The hospital should avoid making promises that it will fire those involved, even if the patient is requesting that action, Dornfeld says. “Diplomacy and apology at this stage is generally best,” she says.
Once all investigative actions have concluded, the response team should perform a risk analysis as required under HIPAA to determine whether there is more than a low risk that the PHI of the individual was compromised. If the answer is yes, the hospital must provide written notification of the breach.
Depending on the size and scope of the breach, the hospital might want to hire public relations professionals to help reduce the potential for reputational harm, Dornfeld suggests. All actions taken will need to be set forth in a written report the hospital retains in its files, she adds.
Your response plan should include coordinating with any outside parties that should be involved, notes Beth Strapp, health care customer segment manager and vice president, Chubb Specialty Insurance, Simsbury, CT. That coordination could include insurers, particularly if the hospital has coverage for cyber or network security.
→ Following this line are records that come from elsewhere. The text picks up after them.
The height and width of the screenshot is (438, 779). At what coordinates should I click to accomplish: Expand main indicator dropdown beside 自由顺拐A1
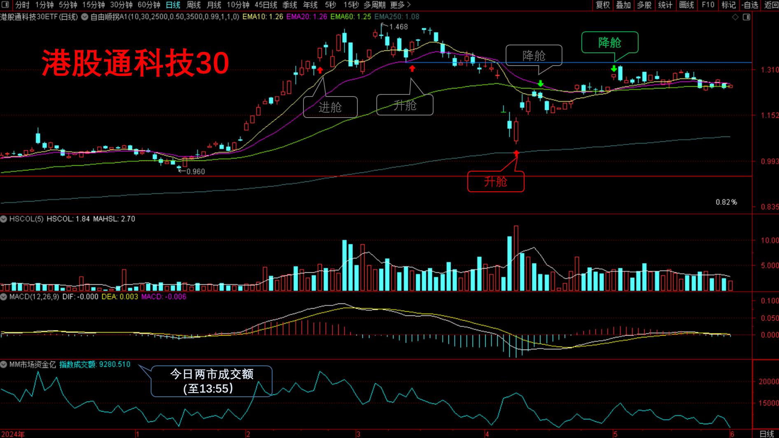coord(84,17)
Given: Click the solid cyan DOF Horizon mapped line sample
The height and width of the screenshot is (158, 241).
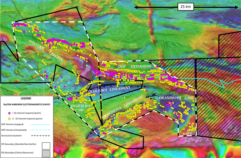Looking at the screenshot, I should [x=41, y=125].
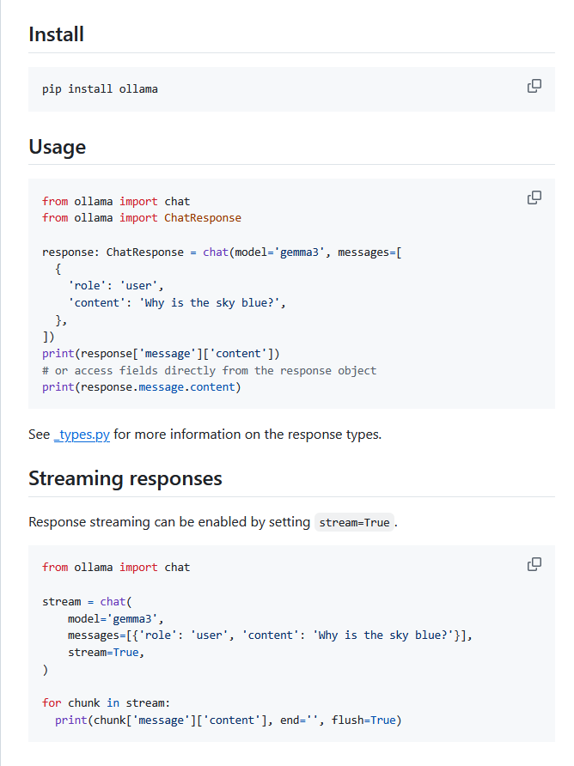This screenshot has height=766, width=574.
Task: Click the 'for chunk in stream:' line
Action: coord(94,702)
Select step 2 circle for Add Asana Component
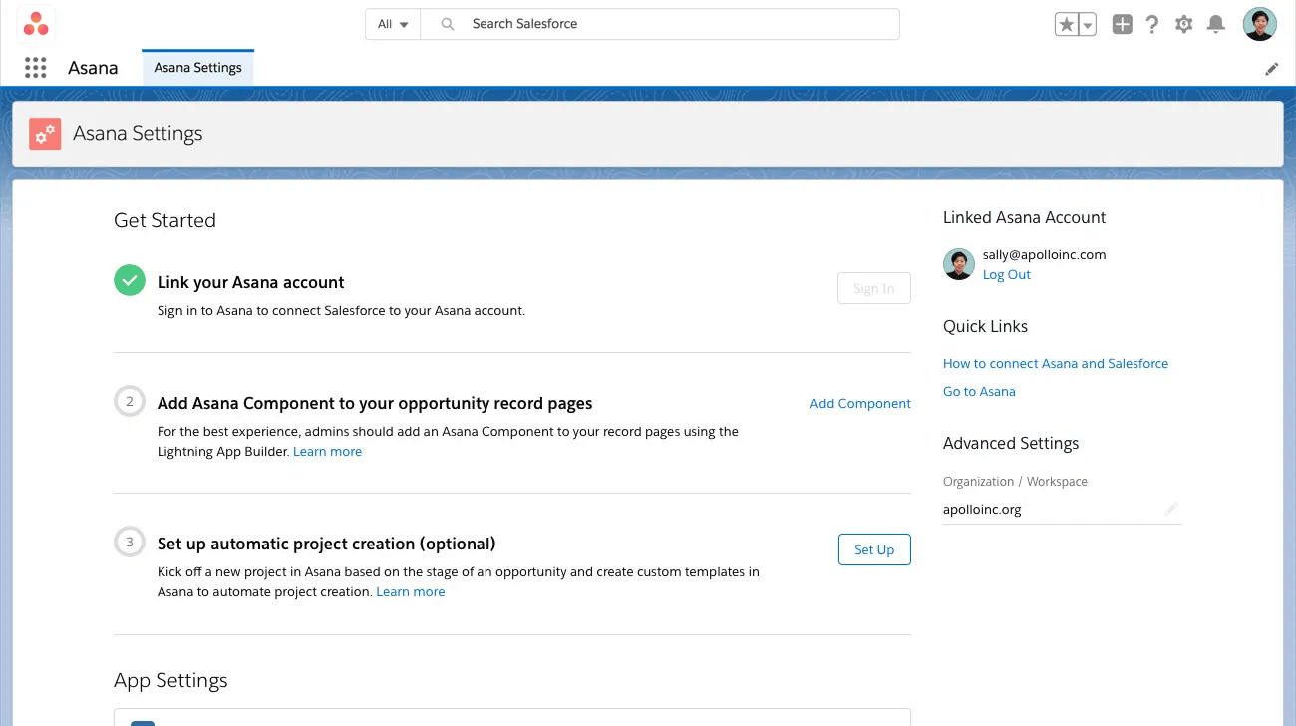Screen dimensions: 1296x726 129,401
“Most insurers these days have some sort of a breach coach as part of the insurance policy,” she says. “The breach coach acts as the quarterback, helping you analyze all aspects of breach and determine things like whether it violated additional state laws or federal regulations. If they think you need more help from forensics experts, for instance, they can bring that in, as well.”
Strapp notes that a breach cannot be handled optimally unless it is reported promptly to the right people. If an employee detects a breach but doesn’t report it properly, valuable time can be lost. “There’s a huge responsibility on the organization to make sure you are training employees to know who they are supposed to contact and the importance of doing so quickly, so the organization can, in turn, respond appropriately,” Strapp says.
After the initial response and investigation, follow-up actions by the oganization might include security risk analyses, technological changes to increase protections, changes in protocols for handling patient information, staff education, and staff discipline.
Dornfeld says, “Ultimately, every breach, small or large, should be used as an opportunity to remind all hospital personnel of the importance of protecting patient information and following proper privacy and security protocols.”